Department of Radiation Oncology, Institute of Oncology Ljubljana, Slovenia; Department of Oncology, Aarhus University Hospital, Denmark.
Department of Oncology, Aarhus University Hospital, Denmark.
Radiother Oncol. 2021 Apr;157:24-31. doi: 10.1016/j.radonc.2021.01.005. Epub 2021 Jan 19.
Multiple treatment options are used in early local-stage cervical cancer, including combinations of surgery with neoadjuvant/adjuvant radiotherapy and chemotherapy. Our aim was to determine the outcome for definitive chemoradiation with image guided brachytherapy (IGBT).
FIGO staging system was used in our study. We included 123 patients with stage IB cervical cancer, treated at 12 centers with external beam radiotherapy (EBRT) ± Chemotherapy and IGBT. Three- and 5-year actuarial local control (LC), pelvic control (PC), overall survival (OS), cancer-specific survival (CSS) and late morbidity (CTCAE v 3.0) were computed.
Median age was 48 (23-82) years. FIGO stage distribution was: IB1 68% and IB2 32%; 41% of the entire cohort had nodal metastases and 73% squamous-cell carcinoma. MRI-based tumor size was >40 mm in 63%. Median EBRT dose was 45 (40-50) Gy; 84% received chemotherapy. At IGBT, mean CTV-HR D90 was 93 ± 17 Gy (EQD2). D2cc for bladder was 76 ± 14 Gy, rectum 66 ± 11 Gy, sigmoid 66 ± 10 Gy, bowel 67 ± 7 Gy (EQD2). At 43-months median follow-up, 9% of patients had systemic, 6% paraaortic, 3% pelvic-nodal and 2% local failure. Five-year LC was 98%, PC 96%, CSS 90%, OS 83%. Intestinal G3--4 morbidity was 8%, urinary 7% and vaginal 0%.

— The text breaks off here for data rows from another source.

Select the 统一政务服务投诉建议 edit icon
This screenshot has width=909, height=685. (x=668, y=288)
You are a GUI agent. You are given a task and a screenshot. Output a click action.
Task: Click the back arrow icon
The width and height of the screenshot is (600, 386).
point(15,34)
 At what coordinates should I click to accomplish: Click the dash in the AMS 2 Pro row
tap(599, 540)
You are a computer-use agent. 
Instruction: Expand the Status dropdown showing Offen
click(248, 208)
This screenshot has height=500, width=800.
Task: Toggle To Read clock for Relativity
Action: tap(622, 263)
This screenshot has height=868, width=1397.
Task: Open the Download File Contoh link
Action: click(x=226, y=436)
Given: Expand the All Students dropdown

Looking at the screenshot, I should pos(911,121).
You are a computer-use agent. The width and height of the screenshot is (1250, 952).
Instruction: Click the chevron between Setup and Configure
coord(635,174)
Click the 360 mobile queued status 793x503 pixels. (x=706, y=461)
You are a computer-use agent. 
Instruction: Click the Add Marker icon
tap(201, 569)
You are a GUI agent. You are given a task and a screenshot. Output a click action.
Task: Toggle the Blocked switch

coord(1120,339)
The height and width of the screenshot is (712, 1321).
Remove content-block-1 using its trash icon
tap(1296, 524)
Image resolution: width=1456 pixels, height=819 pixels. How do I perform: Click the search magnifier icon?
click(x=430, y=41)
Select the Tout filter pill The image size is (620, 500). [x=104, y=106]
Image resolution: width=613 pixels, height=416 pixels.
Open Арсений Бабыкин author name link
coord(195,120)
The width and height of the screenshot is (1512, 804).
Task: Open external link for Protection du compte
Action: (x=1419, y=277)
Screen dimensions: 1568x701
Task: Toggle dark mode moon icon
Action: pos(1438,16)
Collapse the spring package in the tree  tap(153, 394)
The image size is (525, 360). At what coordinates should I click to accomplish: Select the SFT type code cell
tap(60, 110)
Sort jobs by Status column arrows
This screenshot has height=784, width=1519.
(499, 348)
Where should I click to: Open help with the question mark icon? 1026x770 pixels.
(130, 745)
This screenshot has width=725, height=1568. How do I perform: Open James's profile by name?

Chemoradiation with IGBT for FIGO stage IB cervical cancer leads to excellent loco-regional control with limited morbidity. In IB node-negative disease, it can be regarded equivalent to surgery in terms of oncologic outcome. In tumors with unfavorable pre-treatment characteristics, chemoradiation is the first choice to avoid combining surgery with adjuvant therapy.
早期局部宫颈癌有多种治疗选择,包括手术联合新辅助/辅助放化疗的联合治疗。我们的目的是确定图像引导近距离放疗(IGBT)的根治性放化疗结果。
本研究采用FIGO 分期系统,纳入 123 例 IB 期宫颈癌患者,在 12 个中心接受外照射放疗(EBRT)±化疗和 IGBT 治疗。计算 3 年和 5 年局部无进展率(LC)、盆腔无进展率(PC)、总生存率(OS)、癌症特异性生存率(CSS)和晚期发病率(CTCAE v3.0)。
中位年龄为 48 岁(23-82 岁)。FIGO 分期分布为:IB1 占 68%,IB2 占 32%;41%的患者有淋巴结转移,73%为鳞癌。MRI 测量的肿瘤大小>40mm 的占 63%。中位 EBRT 剂量为 45Gy(40-50Gy);84%的患者接受了化疗。在 IGBT 中,CTV-HR D90 的平均剂量为 93Gy±17Gy(EQD2)。膀胱 D2cc 为 76Gy±14Gy,直肠 66Gy±11Gy,乙状结肠 66Gy±10Gy,肠 67Gy±7Gy(EQD2)。中位随访 43 个月时,9%的患者发生远处转移,6%发生主动脉旁淋巴结转移,3%发生盆腔淋巴结转移,2%发生局部复发。5 年 LC 为 98%,PC 为 96%,CSS 为 90%,OS 为 83%。肠道 G3-4 级发病率为 8%,泌尿系统为 7%,阴道为 0%。
FIGO 分期 IB 宫颈癌的 IGBT 放化疗联合治疗可获得良好的局部区域控制,且发病率较低。在淋巴结阴性的 IB 期疾病中,其在肿瘤学结果方面可与手术相媲美。对于具有不良治疗前特征的肿瘤,放化疗是避免联合手术和辅助治疗的首选。